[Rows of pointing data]
'''

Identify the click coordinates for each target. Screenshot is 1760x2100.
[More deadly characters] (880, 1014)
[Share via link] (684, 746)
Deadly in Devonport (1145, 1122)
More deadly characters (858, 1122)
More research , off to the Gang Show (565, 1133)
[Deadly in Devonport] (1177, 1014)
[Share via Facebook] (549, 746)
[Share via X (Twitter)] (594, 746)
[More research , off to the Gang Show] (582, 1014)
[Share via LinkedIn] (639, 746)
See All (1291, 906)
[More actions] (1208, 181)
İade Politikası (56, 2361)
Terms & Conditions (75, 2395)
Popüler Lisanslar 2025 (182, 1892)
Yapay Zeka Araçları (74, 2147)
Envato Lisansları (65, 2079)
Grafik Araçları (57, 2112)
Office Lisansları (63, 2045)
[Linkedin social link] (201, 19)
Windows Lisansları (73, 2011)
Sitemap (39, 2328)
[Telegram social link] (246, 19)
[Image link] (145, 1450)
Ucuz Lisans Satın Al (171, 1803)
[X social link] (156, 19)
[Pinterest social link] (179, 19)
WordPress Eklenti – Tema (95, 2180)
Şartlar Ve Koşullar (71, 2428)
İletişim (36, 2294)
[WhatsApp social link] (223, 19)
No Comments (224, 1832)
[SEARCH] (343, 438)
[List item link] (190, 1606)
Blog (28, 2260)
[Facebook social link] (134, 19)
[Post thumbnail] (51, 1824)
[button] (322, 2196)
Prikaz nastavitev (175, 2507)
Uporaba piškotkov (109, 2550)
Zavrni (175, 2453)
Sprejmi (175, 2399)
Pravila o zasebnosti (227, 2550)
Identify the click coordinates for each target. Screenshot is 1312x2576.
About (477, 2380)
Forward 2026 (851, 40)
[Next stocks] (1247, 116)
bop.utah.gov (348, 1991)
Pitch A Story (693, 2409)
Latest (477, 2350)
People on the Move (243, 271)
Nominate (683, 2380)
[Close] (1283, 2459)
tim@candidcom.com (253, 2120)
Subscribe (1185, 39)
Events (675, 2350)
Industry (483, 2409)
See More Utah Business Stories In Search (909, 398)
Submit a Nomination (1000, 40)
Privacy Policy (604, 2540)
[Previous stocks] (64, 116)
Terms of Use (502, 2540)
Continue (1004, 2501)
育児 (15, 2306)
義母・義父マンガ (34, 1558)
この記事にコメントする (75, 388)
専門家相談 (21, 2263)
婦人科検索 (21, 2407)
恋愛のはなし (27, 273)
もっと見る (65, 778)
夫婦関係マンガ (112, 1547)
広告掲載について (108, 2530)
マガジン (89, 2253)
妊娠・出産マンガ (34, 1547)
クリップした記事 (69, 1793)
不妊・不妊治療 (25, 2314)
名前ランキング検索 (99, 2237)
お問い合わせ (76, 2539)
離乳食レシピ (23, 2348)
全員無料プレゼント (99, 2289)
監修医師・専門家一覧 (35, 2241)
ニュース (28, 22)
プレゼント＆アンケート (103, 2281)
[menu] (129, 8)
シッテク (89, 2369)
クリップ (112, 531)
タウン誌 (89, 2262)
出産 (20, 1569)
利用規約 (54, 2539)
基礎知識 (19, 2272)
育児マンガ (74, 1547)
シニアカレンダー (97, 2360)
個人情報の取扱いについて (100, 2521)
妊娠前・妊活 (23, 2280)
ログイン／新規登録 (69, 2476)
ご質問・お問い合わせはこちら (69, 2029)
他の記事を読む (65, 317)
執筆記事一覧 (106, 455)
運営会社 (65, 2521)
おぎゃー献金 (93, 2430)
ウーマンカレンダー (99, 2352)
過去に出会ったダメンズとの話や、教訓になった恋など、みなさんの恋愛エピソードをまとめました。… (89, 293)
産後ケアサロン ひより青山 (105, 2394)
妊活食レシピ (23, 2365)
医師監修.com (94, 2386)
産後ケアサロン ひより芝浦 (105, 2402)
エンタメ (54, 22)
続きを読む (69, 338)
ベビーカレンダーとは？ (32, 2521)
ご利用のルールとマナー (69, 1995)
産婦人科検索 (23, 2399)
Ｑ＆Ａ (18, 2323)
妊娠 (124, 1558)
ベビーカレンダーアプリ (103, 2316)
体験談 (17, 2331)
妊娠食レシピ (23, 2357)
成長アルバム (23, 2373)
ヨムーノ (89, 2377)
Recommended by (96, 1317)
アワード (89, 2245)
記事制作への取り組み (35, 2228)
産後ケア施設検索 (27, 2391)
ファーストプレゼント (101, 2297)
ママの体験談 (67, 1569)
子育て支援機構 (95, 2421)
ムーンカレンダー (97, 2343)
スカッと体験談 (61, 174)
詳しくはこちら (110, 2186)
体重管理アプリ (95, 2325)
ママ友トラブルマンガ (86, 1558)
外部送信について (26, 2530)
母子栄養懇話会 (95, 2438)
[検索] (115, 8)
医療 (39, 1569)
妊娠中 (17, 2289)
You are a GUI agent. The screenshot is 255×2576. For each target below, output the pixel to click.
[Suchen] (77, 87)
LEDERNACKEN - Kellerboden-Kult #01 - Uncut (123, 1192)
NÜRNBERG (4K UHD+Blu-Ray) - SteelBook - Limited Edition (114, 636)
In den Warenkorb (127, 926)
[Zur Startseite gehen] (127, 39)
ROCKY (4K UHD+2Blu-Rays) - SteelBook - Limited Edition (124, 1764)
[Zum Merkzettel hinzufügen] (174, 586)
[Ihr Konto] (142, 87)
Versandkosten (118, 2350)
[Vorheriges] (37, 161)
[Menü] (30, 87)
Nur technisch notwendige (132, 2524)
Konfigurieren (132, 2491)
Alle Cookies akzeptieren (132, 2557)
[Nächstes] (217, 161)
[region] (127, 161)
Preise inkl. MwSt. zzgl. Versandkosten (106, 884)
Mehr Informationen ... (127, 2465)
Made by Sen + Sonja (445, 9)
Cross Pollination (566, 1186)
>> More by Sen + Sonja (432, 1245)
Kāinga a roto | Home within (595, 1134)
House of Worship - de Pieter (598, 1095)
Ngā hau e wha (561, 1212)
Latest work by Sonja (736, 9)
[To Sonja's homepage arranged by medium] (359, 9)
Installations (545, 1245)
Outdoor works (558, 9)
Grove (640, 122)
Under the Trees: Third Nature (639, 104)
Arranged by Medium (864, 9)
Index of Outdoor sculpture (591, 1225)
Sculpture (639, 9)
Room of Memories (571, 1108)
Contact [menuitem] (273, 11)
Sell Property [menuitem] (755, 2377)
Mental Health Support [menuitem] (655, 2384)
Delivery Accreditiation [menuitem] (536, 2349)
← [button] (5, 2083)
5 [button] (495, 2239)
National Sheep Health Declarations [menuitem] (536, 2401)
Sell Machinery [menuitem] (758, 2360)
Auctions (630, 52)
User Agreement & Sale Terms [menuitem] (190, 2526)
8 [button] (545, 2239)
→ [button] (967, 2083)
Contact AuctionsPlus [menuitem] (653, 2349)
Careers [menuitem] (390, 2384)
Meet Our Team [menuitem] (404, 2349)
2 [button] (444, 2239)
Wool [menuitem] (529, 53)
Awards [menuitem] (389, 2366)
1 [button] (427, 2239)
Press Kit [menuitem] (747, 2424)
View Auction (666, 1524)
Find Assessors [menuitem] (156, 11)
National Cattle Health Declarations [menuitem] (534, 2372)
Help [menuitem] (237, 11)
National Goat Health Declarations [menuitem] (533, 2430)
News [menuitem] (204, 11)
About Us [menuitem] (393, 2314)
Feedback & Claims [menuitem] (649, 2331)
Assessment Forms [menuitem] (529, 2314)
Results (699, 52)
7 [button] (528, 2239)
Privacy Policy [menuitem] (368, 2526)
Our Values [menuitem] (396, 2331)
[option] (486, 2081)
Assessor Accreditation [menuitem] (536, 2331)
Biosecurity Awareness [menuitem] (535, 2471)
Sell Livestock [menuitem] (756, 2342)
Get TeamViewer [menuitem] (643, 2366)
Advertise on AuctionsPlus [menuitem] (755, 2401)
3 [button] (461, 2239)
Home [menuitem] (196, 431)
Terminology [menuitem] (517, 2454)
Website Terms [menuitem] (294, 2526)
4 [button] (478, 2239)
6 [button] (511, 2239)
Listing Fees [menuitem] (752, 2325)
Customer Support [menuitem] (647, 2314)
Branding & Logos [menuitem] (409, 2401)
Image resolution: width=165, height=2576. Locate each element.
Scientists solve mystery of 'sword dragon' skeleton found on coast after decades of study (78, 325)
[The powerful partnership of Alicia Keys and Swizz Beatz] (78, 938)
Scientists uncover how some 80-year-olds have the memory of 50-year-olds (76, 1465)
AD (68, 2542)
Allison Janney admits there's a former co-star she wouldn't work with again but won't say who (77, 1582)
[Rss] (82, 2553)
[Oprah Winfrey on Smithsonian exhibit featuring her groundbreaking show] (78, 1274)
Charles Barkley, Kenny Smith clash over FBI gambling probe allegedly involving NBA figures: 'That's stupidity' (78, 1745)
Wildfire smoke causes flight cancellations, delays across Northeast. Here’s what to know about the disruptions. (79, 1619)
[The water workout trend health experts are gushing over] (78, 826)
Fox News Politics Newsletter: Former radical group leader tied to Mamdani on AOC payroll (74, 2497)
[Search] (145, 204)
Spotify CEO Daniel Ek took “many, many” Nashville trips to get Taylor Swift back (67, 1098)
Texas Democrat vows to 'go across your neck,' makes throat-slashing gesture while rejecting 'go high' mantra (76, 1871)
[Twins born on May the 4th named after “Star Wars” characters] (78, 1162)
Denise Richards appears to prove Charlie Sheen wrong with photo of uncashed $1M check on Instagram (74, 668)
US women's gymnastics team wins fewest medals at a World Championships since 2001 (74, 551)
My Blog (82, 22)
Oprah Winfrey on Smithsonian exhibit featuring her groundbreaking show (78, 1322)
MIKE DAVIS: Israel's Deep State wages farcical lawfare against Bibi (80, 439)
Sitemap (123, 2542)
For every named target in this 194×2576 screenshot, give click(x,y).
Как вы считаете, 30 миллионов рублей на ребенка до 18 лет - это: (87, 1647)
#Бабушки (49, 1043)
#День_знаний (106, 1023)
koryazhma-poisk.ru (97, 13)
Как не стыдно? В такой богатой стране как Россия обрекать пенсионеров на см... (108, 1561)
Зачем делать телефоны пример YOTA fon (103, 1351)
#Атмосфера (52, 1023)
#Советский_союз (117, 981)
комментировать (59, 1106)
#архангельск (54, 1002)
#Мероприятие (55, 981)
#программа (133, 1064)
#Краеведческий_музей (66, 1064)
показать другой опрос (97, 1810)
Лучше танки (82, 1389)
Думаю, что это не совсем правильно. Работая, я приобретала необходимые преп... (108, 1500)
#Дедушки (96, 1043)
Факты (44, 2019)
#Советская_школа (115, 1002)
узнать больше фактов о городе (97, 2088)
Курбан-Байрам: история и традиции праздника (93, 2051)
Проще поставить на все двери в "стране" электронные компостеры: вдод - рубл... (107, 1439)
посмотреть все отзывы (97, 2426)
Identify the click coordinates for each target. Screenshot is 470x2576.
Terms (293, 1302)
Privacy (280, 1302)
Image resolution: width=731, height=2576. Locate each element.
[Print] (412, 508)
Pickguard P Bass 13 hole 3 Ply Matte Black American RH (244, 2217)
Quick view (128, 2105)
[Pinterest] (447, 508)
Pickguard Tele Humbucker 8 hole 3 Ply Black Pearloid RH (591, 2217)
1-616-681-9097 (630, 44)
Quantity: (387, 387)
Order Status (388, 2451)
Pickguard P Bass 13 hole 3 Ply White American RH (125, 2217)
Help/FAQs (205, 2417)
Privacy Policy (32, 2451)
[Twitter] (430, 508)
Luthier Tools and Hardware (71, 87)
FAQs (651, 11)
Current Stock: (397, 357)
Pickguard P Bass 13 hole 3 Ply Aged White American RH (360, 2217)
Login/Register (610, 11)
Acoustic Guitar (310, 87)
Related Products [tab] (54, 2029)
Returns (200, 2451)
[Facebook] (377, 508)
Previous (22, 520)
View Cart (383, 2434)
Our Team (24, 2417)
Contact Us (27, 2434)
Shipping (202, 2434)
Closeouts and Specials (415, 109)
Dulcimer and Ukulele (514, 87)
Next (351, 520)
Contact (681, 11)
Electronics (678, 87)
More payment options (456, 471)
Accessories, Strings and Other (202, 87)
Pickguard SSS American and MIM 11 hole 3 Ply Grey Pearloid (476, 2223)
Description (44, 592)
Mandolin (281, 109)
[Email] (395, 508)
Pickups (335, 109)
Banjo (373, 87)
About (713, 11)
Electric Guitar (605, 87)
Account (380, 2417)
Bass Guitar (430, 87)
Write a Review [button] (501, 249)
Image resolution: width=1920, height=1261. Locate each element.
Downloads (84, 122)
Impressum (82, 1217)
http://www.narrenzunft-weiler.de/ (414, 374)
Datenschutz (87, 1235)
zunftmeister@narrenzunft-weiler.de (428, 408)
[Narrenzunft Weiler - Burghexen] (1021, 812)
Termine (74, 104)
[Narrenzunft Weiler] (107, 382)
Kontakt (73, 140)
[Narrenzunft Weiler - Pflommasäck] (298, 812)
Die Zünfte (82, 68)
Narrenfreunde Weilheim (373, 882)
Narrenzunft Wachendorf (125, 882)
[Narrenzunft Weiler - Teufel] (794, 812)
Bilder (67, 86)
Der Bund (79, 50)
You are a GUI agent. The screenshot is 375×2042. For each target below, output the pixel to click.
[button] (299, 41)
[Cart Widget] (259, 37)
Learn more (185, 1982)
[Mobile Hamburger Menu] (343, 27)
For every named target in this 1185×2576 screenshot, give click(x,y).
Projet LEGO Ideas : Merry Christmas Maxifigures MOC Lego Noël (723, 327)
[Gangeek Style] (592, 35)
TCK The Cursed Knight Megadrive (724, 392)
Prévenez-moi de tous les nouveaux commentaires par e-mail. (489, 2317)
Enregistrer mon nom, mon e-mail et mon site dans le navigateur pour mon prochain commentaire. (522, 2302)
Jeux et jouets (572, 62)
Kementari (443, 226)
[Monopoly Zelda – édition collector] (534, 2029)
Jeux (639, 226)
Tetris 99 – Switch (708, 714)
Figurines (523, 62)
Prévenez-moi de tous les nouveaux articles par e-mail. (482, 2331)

'''

Can you extract the stretch of the listing from the line containing "Recommended by (96, 1317)" through the line containing "[検索] (115, 8)", copying those lines exactly as they appear?

Recommended by (96, 1317)
アワード (89, 2245)
記事制作への取り組み (35, 2228)
産後ケア施設検索 (27, 2391)
ファーストプレゼント (101, 2297)
ママの体験談 (67, 1569)
子育て支援機構 (95, 2421)
ムーンカレンダー (97, 2343)
スカッと体験談 (61, 174)
詳しくはこちら (110, 2186)
体重管理アプリ (95, 2325)
ママ友トラブルマンガ (86, 1558)
外部送信について (26, 2530)
母子栄養懇話会 (95, 2438)
[検索] (115, 8)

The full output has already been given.